The film, “Fourth Quarter,” was shot inside of Eastside High School in December 2015. It was approved by the previous administration, according to the district. Taping was done prior to the controversial Fetty Wap music video that heavily featured drug use, alcohol, and sex. The hometown rapper had to issue an apology to the city for using the school building to film a music video that promoted an anti-education message.
Wap’s music video was heavily criticized on social media and in the community. However, the film directed and written by Elizabeth born actor Jahmar Hill received little notice or backlash from any quarters.
“I just found out from our district,” said school board member Emanuel Capers. He blamed the administration of Donnie Evans for allowing the filming of the movie inside the Park Avenue building.
A trailer for the film was posted on YouTube in February 2016. It depicts violence and sexual content. To date, the trailer received just 5,571 views.
The film was referenced in the July 2016 investigation report by former New Jersey Supreme Court justice John Wallace that looked into how Wap managed to film his music video inside of the high school. His report placed the blame on Zatiti Moody, principal of operations at Eastside High School.
Moody was suspended while Wallace conducted his investigation for allowing the rapper to film inside Eastside High School. He was later reinstated after the investigation and a warning letter was placed in his personnel file at the district.
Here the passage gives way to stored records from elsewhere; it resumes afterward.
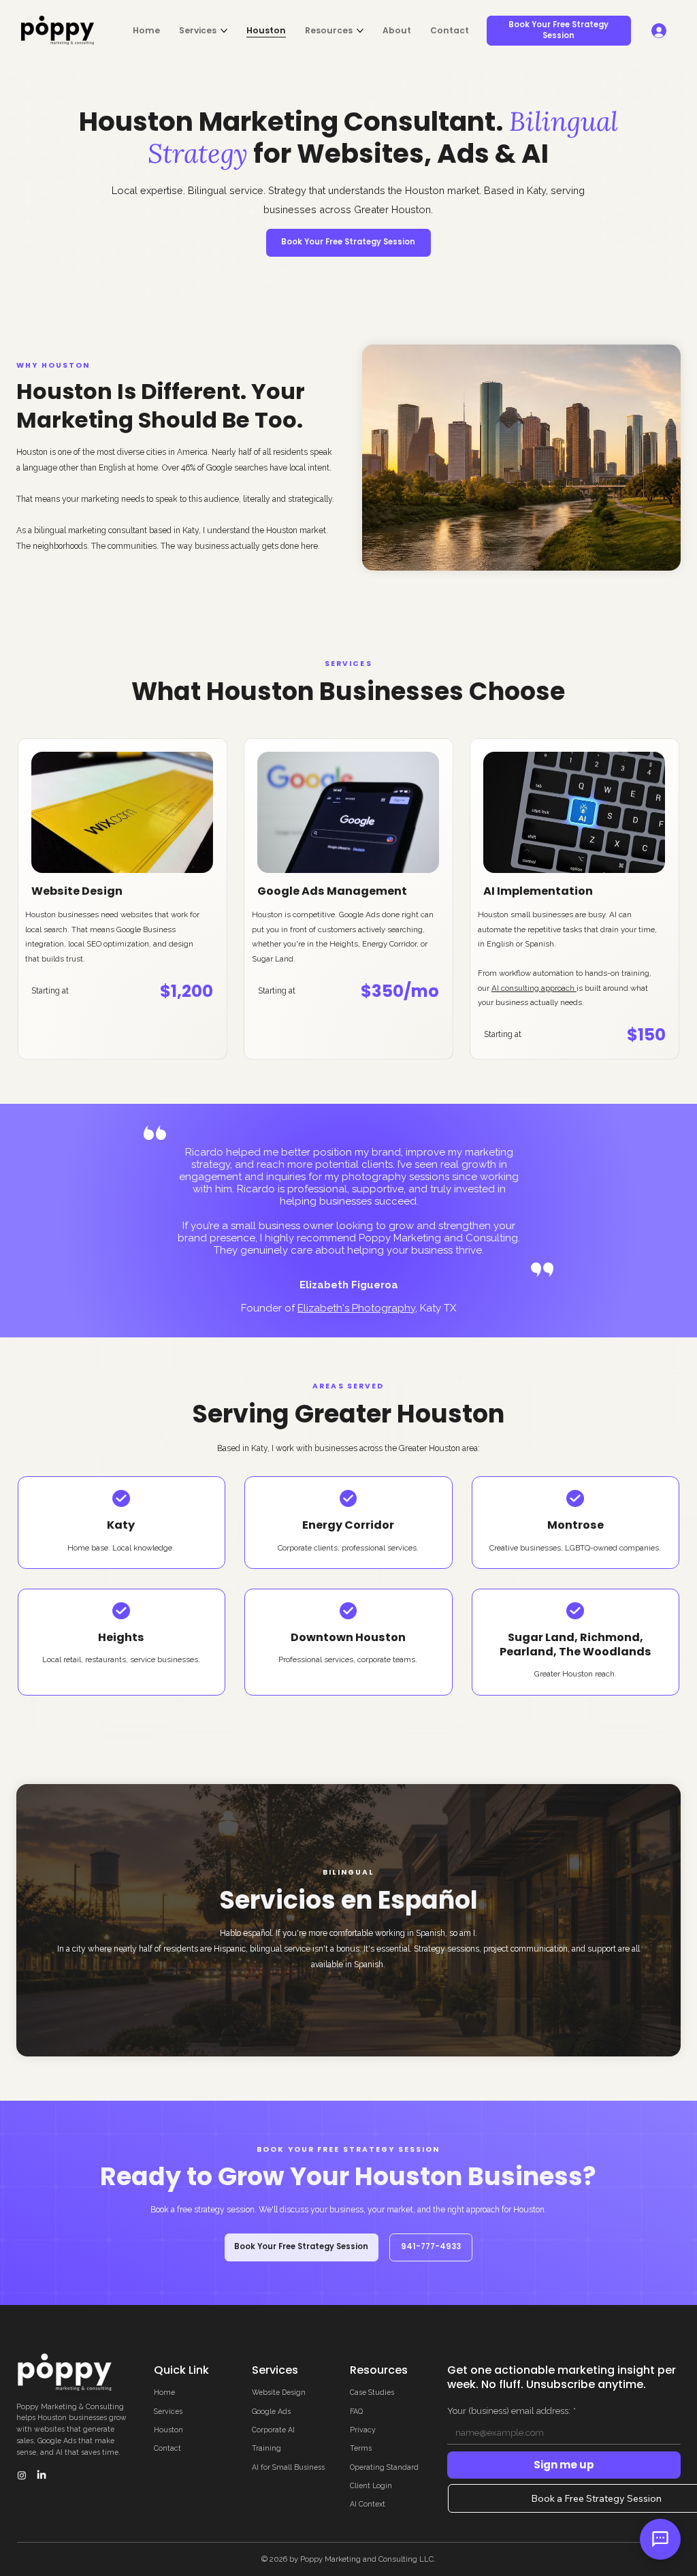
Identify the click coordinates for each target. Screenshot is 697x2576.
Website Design (279, 2392)
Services (168, 2411)
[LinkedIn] (41, 2475)
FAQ (356, 2411)
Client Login (371, 2485)
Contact (167, 2448)
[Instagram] (21, 2475)
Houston (168, 2430)
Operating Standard (384, 2467)
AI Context (367, 2504)
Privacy (363, 2430)
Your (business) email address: (511, 2411)
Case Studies (372, 2392)
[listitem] (122, 899)
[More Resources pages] (360, 30)
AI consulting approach (534, 988)
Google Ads (271, 2411)
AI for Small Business (288, 2467)
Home (164, 2392)
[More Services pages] (224, 30)
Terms (361, 2448)
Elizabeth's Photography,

The district has put in place new policies and procedures that address use of school facilities by outside groups to prevent a recurrence of the Wap episode. There’s also a formal approval process in place since May of this year, said Terry Corallo, spokeswoman for the Paterson Public Schools.
“There has been a tremendous amount of work over this summer to ensure a smooth start to the school year. We are anxiously awaiting the arrival of our students and staff; and I am not going to let any distraction not related to the academic success of our children get in the way of a successful school year,” said Shafer.
Capers applauded Shafer for her “proactive” handling of the latest situation that had a chance to turn into another controversy. “I think it was a great move. She’s very proactive, very hands on instead of reactive,” he said.